Despite the opposition’s protest, the ruling Democratic Party of Socialists (DPS) in Montenegro has managed to convoke the parliament, form the government involving representatives of national minorities and elect Duško Marković - the closest supporter and protégé of Milo Đukanović who is leaving his post of the DPS leader - as the prime minister. Meantime, the opposition parties keep boycotting the Skupština sittings and, as EADaily experts in the Balkans say, they retain their influence.
Historian specializing in the Balkans Yelena Guskova says forming the government will change nothing, as the parliament remains legally incompetent and part of the parliamentarians keep boycotting its work, undermining its authority and legitimacy.
“Actually, the Montenegro’s Skupština is disabled. The ruling party has joined representatives of the national minorities and has 41 votes out of 81. However, the remaining parliamentarians are absent. Theoretically, Skupština can start its work. However, the activity of the parliament is not considered legitimate in any country if almost half of its members boycott the sessions. Skupština’s mandate is under question now. The opposition is keen to achieve new elections insisting that the previous ones need investigation, particularly, the situation with the arrest of the people allegedly plotting a putsch and seeking to destroy the prime minister. These demands of the opposition are rather firm. The opposition is united in their demand to settle the above issues,” she says.
Guskova does not anticipate any improvements in the ruling party’s policy towards Russia after election of Prime Minister Duško Marković. She recommends not to take seriously the prime minister’s statements on the need to “overcome the elements of disagreement in the relations with the historical ally Russia” amid calls to remain committed to the EU and NATO membership as the government’s foreign policy priorities.
The expert believes that Montenegro’s relations with Russia are neither good nor bad. The stance on Russia will not change as the party of Milo Đukanović remains in power, Guskova says.

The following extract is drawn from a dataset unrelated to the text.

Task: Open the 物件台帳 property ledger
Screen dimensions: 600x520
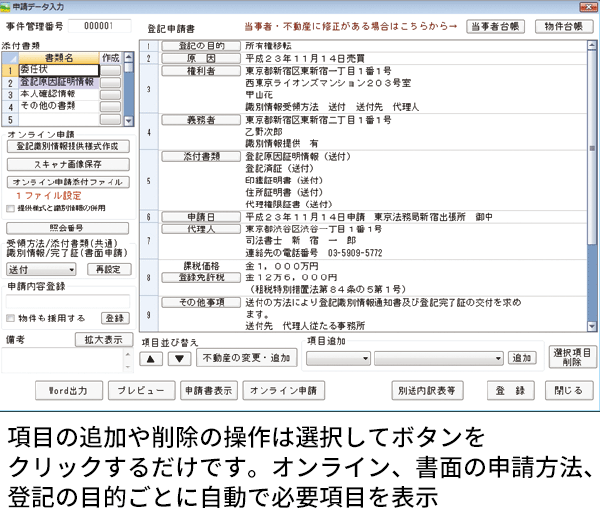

Alexander Kravchenko, Head of the Kosovo Front Association says the opposition in Montenegro did not have levers of influence in the past either. At present, the opposition is trying to change the situation relying on changes in the external environment looking at Russia, Putin, certain common trends emerging and gathering pace recently. “Either the current leadership of Montenegro will start changing and catching opposition’s ideas or the opposition will try to use the global trends. I mean general retreat from globalism,” Kravchenko says.

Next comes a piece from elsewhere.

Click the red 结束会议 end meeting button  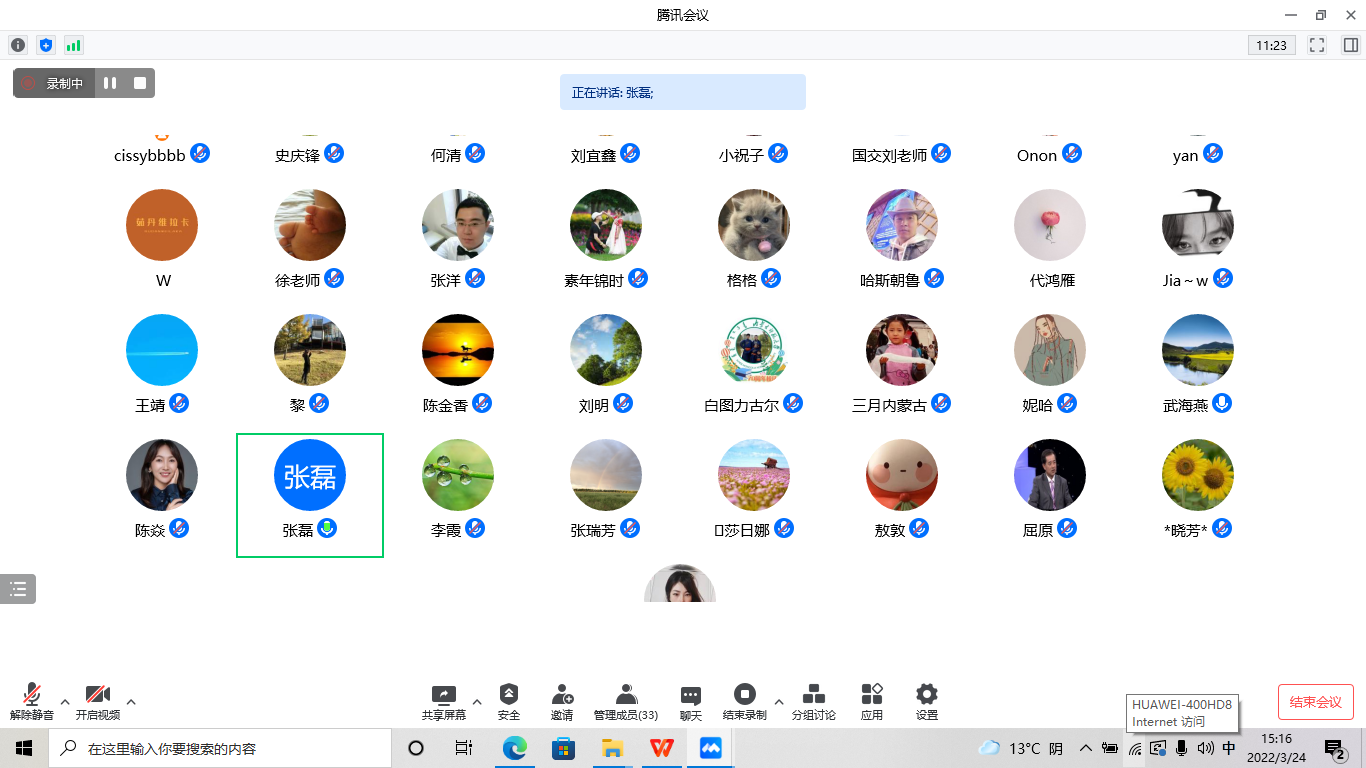[1315, 702]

He explains that Eastern Europe and the Balkans greatly depend on external agents and respond to them immediately. “As soon as any global line changes, changes happen at the regional level immediately. This is felt in the attitude towards Russian tourists, real estate owners in Montenegro. Even when Trump won the election in U.S., everyone felt changes, certain warmth in the attitude towards Russia,” Kravchenko says.

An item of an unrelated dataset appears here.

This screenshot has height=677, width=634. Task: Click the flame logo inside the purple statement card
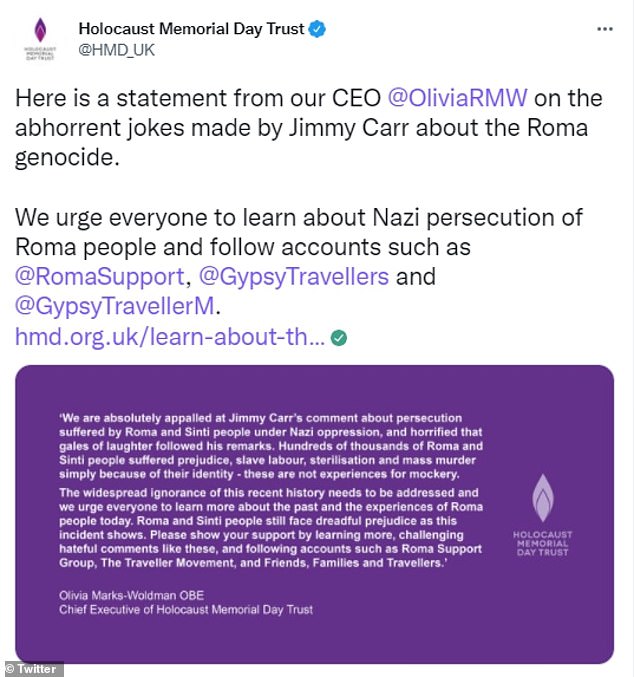coord(543,491)
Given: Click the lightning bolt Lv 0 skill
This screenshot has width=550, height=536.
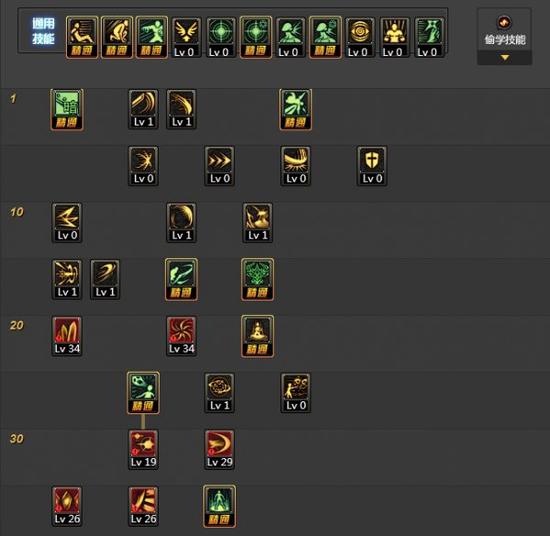Looking at the screenshot, I should (67, 223).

To recall, the parliamentary elections that were held in Montenegro in autumn were to decide if the country would further strive for integration into Western military and political organizations. The opposition urged a nation-wide referendum on the issue. The elections were held in a tense situation – immediately after elections, a coup attempt allegedly involving Russian citizens was reported. The opposition demanded the situation being investigated, though the government representatives claimed the opposition was behind the putsch. The opposition is boycotting the parliament work. However, DPR managed to convoke the parliament, form the government involving representatives of national minorities and elect Duško Marković - the closest supporter and protégé of Milo Đukanović who is leaving his post of the DPS leader - as the prime minister. Meantime, the opposition parties that received 39 seats in the parliament keep boycotting the Skupština sittings demanding repeated voting.